I still recall my district draft:
"Unfit for airborne, sorry, lad.
Your type will hardly make the cut." They laugh and jest:
"What kind of men we draft today?
I’d sent you straight to the sick bay..."
But I’m as good a fighting soldier as the rest.
But when at war, it is like war.
And as for me, the toll is more,
My shirt is held onto my body from the heat.
I lagged behind, I failed in ranks.
But once, in one of our attacks,
I don’t know why but I received my sergeant’s heed.
Inside the trench our resting troops:
"Hey, student! What is two times two?
Tell, bachelor! I want to know of Tolstoy’s wife!
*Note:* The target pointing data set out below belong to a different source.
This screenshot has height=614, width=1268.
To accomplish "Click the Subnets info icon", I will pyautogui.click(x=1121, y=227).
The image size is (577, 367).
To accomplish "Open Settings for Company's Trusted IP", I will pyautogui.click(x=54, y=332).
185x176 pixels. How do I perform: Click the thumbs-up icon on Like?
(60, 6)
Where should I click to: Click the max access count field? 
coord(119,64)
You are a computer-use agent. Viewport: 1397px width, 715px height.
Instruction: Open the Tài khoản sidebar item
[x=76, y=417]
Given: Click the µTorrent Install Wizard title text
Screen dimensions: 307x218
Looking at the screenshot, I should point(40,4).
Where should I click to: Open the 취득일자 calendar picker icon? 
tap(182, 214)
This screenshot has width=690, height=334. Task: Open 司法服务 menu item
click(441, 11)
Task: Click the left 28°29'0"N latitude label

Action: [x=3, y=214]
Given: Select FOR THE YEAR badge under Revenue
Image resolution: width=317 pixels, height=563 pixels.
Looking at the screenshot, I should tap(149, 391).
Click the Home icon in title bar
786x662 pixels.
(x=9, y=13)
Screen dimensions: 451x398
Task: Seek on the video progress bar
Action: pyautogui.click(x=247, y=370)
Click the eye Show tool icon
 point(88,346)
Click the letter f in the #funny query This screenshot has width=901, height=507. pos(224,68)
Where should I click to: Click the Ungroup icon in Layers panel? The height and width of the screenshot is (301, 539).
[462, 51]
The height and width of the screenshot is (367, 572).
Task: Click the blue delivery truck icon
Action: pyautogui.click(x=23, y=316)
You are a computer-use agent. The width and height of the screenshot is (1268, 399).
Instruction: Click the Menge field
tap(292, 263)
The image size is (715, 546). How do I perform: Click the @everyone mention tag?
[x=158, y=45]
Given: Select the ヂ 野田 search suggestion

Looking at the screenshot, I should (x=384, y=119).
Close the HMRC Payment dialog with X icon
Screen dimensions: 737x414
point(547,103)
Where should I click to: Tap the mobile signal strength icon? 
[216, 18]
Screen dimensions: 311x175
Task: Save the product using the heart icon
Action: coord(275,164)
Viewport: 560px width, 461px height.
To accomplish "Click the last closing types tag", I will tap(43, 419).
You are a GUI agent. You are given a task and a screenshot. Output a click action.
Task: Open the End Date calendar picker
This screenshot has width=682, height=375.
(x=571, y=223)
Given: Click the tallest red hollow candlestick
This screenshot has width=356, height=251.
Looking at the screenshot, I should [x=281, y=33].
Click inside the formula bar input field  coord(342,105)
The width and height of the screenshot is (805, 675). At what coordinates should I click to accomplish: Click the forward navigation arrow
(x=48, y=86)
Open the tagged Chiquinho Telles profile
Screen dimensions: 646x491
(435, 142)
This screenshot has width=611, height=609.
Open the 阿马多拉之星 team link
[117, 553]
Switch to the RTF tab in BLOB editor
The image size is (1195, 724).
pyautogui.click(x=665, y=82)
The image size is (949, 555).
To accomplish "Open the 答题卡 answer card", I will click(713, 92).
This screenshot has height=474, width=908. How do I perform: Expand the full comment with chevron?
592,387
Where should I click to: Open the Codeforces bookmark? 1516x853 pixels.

And is it true he was a count?"
But here my sergeant stops this bout:
"You’re not a saint, go grab some sleep before the fight."
But once, when I stood up to see,
To my full height, he said to me:
"Get down!" and then a phrase without a case at all.
"You don’t need boreholes in your head,"
But then he asked me this instead:
"And is it true that Moscow homes five-stories tall?
I heard a storm, he fell and groaned,
Inside him shrapnel’s getting cold.
And to his question my reply was incomplete.
Below the ground he lay to rest:
For five long nights, for five short steps,
Still facing westwards, with his legs towards the East.